## What is needed
Convert the stretch of the data that begins with the line containing "This screenshot has height=625, width=1000." and ends with the line containing "(x=918, y=12)" into a Markdown table with columns No. and Text, one row per line and blank lines omitted. Leave the pictures out of the table.

## Record excerpts
---+---

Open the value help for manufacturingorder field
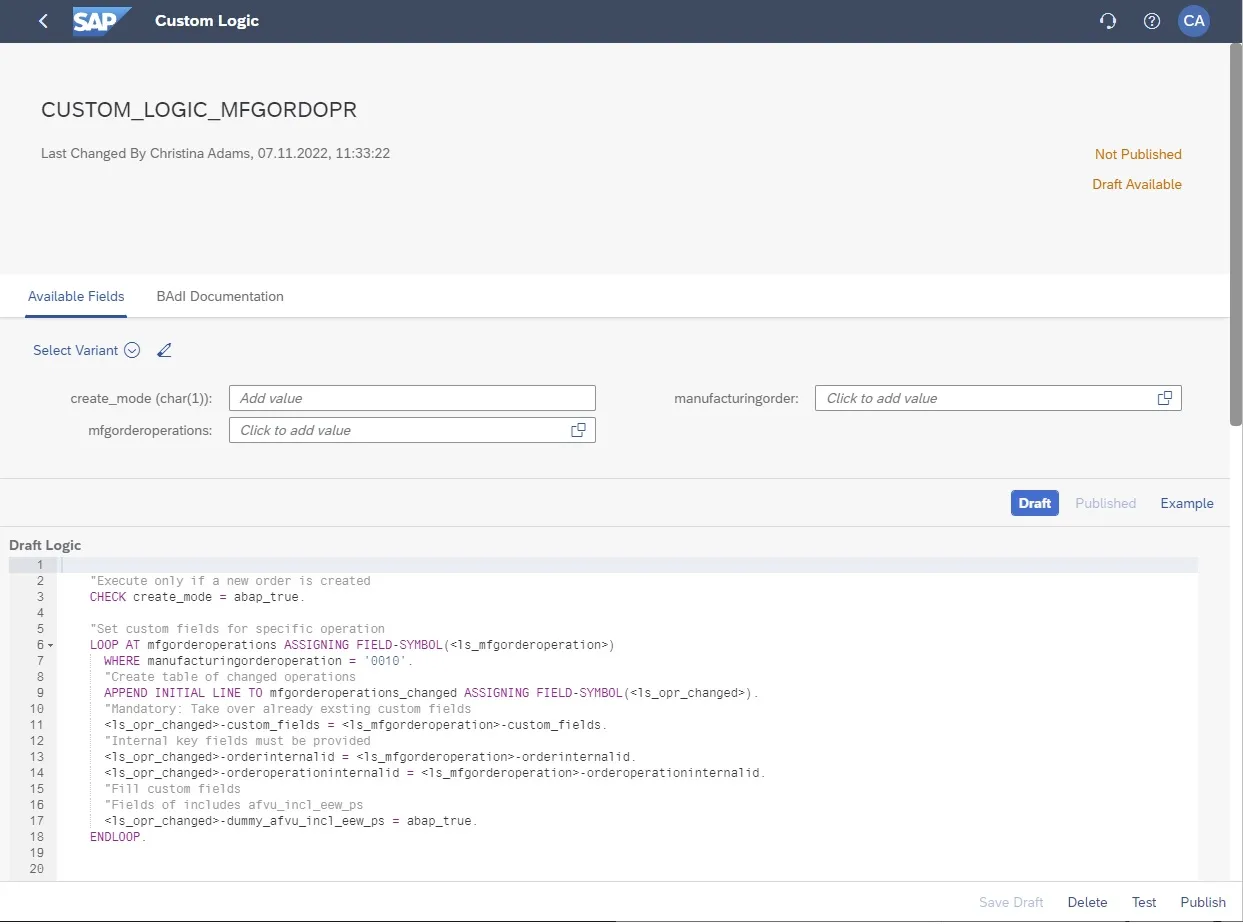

---+---

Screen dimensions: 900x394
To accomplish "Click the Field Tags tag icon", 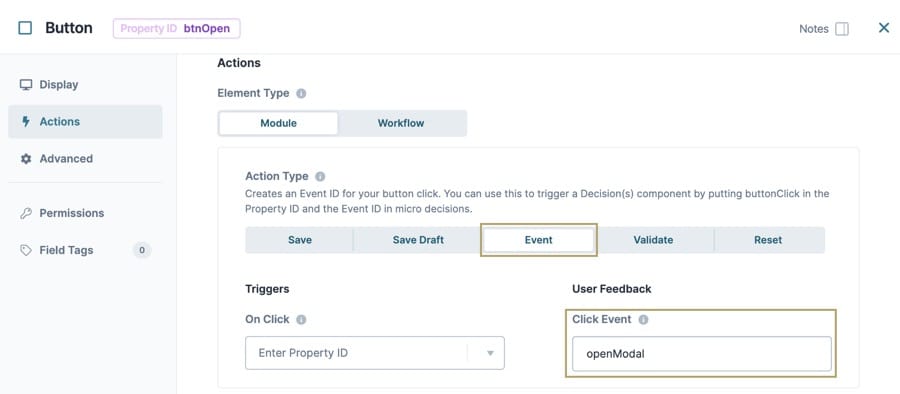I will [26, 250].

---+---

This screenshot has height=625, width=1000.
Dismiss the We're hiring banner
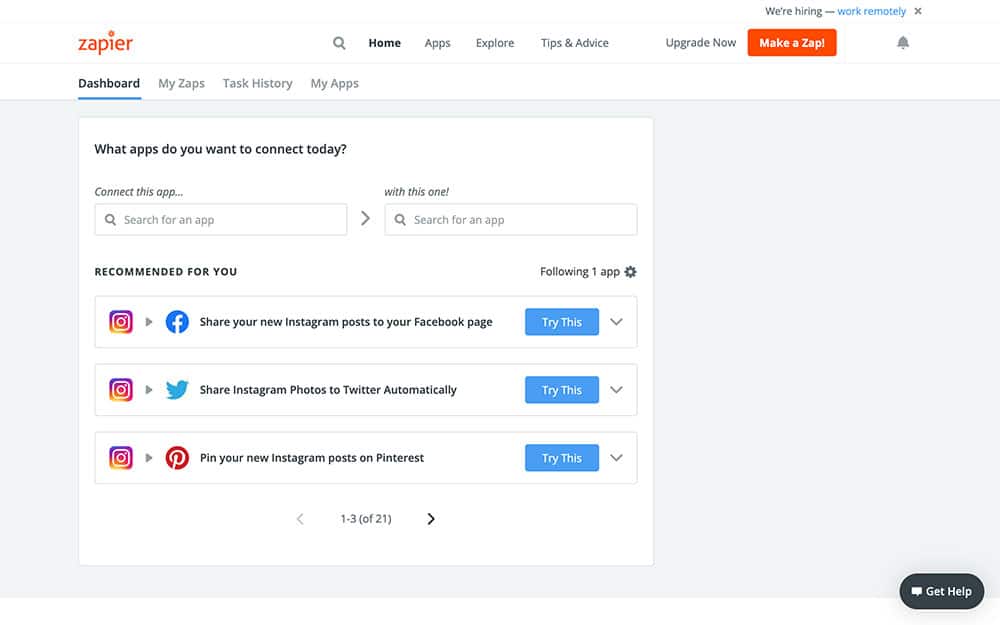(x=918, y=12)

---+---

## Response to the exercise
| No. | Text |
|---|---|
| 1 | This screenshot has height=625, width=1000. |
| 2 | Dismiss the We're hiring banner |
| 3 | (x=918, y=12) |